Les méditerranéennes, Emmanuel Ruben, roman, Stock, 2022, 412 p.

Récit où la verve de l’auteur permet de rire et de pleurer avec une famille de juifs de Constantine, racontée et inventée sur quelque deux siècles. Il nous emmène aussi à Guelma, sur les ponts du Canal Saint Martin à Paris, ou dans la banlieue lyonnaise et les bords de la Loire. Il s’appuie sur quelques écrivains que nous aimons déjà pour comprendre comment la plus puissante communauté juive d’Algérie a vécu la colonisation française, la cohabitation avec le monde urbain traditionnel le plus dense d’Algérie, puis la dispersion. Des berbères, des héritiers des diasporas de toute la Méditerranée ? Chacun revendique et recompose le passé des siens sur sept générations, dont il nous donne l’arbre généalogique.
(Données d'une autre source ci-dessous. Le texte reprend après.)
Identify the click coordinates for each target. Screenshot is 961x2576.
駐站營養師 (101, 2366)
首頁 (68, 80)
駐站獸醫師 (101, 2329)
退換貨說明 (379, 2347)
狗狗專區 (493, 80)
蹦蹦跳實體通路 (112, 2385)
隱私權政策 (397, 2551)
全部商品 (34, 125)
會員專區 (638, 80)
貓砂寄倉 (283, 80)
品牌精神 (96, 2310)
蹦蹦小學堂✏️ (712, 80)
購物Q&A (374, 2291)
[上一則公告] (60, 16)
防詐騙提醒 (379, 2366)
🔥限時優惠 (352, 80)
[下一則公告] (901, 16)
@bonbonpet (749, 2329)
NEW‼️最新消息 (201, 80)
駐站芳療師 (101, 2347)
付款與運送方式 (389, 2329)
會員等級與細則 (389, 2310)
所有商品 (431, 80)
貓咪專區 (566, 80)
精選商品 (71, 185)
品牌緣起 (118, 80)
Ruben a un sens aigu de la description des lieux, du dialogue saisi au vol ou inventé, en composant une galerie de femmes chaleureuse et véhémentes. Son style, rythmée d’alexandrins, tire le lecteur en avant.

Parmi tant de héros femmes dans ce roman, une figure masculine attirante : celle du militant communiste pied-noir qui disparaît en 1957, quand il perçoit que son combat politique n’a plus d’espoir. Et cet homme est le mari de Reine, la chef de tribu que le narrateur met en scène avec tendresse, aussi bien elle que sa descendance. Le festival de l’exode de 1962 est particulièrement étourdissant dans sa description.

Emmanuel Ruben est déjà connu pour plusieurs romans. Celui dont nous parlons ici est clairement une autobiographie familiale. Écrivain du monde, il a reçu le prix du roman historique aux Rendez-vous de l’histoire à Blois de 2022 pour cette saga.